Not particularly looking forward to tomorrow to be honest, its Gillian's mums funeral.  I'm going along as I want to be there for Gill,  her mum was such a lovely person its the least I can do to pay my respects.  I hope Gill's alright - obviously I know she's not - I just hope she realises that she is surrounded by many friends who all love her and want to help her get through this horrible time of her life.

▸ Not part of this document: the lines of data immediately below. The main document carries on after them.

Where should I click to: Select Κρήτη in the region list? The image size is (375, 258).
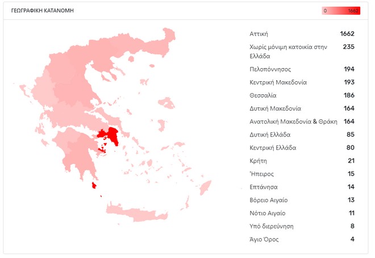258,161
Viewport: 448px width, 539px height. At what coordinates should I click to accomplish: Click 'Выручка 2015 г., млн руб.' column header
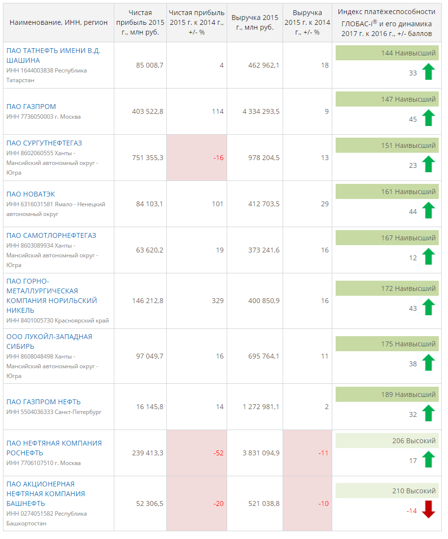pyautogui.click(x=254, y=22)
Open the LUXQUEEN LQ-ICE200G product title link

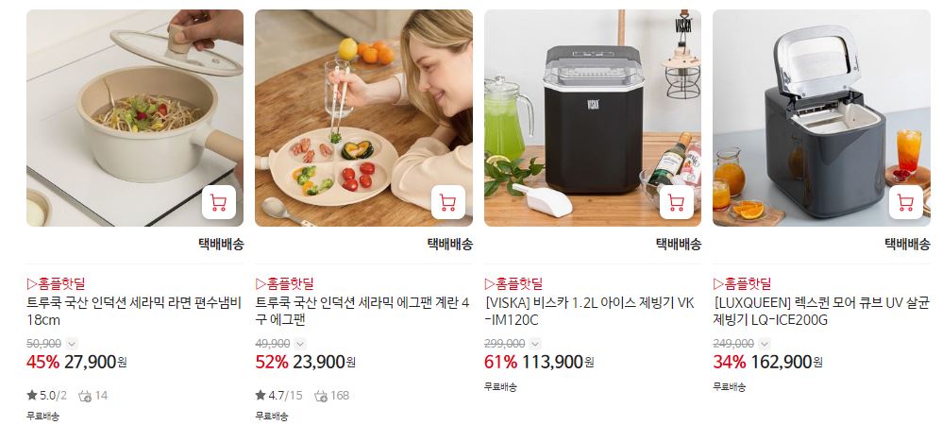[x=821, y=312]
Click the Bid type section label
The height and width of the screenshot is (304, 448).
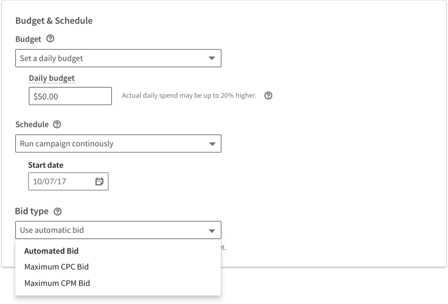pyautogui.click(x=32, y=212)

Onto brighter things, I've just come back from my first divisional meeting of the Brownies!!! what fun!! (not!)  actually it was interesting and I got to know a few more faces, I'm definitely one of the younger ones there, but I seriously think we need Gok to come down and sort some of these leaders out!!! my god, no wonder nobody gets involved in leadership if they think we all look like that, 1980's throwbacks and just no style idea at all for some of the others.  I'm not saying I'm fantastic but at least I think I know how to look smart!  Not as dynamic as I thought it would be either!  maybe I'm just too full of ideas but managed to reign myself in so I don't get involved with organising anything, especially not yet!  I'll just concentrate on my pack and go from there!